• _TASK DETAILS_:
Reproduce every entry exactly as given.

Stored data
·····
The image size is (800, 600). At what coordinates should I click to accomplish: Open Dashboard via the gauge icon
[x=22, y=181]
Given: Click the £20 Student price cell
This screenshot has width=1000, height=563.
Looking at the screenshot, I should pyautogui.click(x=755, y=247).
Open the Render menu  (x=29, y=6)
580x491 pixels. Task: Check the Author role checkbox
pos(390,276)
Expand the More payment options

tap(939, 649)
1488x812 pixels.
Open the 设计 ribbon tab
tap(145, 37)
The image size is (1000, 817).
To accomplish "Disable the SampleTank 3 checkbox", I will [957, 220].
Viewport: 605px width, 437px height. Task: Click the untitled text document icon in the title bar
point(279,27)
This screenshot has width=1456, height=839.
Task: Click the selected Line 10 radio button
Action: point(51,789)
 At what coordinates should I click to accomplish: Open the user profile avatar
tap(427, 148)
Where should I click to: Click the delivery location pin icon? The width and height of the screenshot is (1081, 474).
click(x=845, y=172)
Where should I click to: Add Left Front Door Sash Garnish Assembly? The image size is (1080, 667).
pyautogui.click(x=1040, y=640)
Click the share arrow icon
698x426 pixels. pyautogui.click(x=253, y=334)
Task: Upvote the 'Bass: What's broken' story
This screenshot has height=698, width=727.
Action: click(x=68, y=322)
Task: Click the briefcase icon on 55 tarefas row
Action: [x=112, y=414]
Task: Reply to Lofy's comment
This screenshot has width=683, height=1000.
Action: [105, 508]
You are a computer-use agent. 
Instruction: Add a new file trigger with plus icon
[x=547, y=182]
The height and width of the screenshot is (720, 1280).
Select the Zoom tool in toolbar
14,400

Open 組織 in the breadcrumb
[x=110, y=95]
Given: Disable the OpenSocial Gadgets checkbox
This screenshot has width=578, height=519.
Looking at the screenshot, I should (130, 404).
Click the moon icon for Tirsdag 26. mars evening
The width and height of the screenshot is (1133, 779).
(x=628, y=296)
·····
• _SOLUTION_:
The image size is (800, 600). At what coordinates should I click to accomplish: Open Dashboard via the gauge icon
[x=22, y=181]
Given: Click the £20 Student price cell
This screenshot has width=1000, height=563.
Looking at the screenshot, I should pyautogui.click(x=755, y=247).
Open the Render menu  (x=29, y=6)
580x491 pixels. Task: Check the Author role checkbox
pos(390,276)
Expand the More payment options

tap(939, 649)
1488x812 pixels.
Open the 设计 ribbon tab
tap(145, 37)
The image size is (1000, 817).
To accomplish "Disable the SampleTank 3 checkbox", I will [957, 220].
Viewport: 605px width, 437px height. Task: Click the untitled text document icon in the title bar
point(279,27)
This screenshot has width=1456, height=839.
Task: Click the selected Line 10 radio button
Action: point(51,789)
 At what coordinates should I click to accomplish: Open the user profile avatar
tap(427, 148)
Where should I click to: Click the delivery location pin icon? The width and height of the screenshot is (1081, 474).
click(x=845, y=172)
Where should I click to: Add Left Front Door Sash Garnish Assembly? The image size is (1080, 667).
pyautogui.click(x=1040, y=640)
Click the share arrow icon
698x426 pixels. pyautogui.click(x=253, y=334)
Task: Upvote the 'Bass: What's broken' story
This screenshot has height=698, width=727.
Action: click(x=68, y=322)
Task: Click the briefcase icon on 55 tarefas row
Action: [x=112, y=414]
Task: Reply to Lofy's comment
This screenshot has width=683, height=1000.
Action: [105, 508]
You are a computer-use agent. 
Instruction: Add a new file trigger with plus icon
[x=547, y=182]
The height and width of the screenshot is (720, 1280).
Select the Zoom tool in toolbar
14,400

Open 組織 in the breadcrumb
[x=110, y=95]
Given: Disable the OpenSocial Gadgets checkbox
This screenshot has width=578, height=519.
Looking at the screenshot, I should (130, 404).
Click the moon icon for Tirsdag 26. mars evening
The width and height of the screenshot is (1133, 779).
(x=628, y=296)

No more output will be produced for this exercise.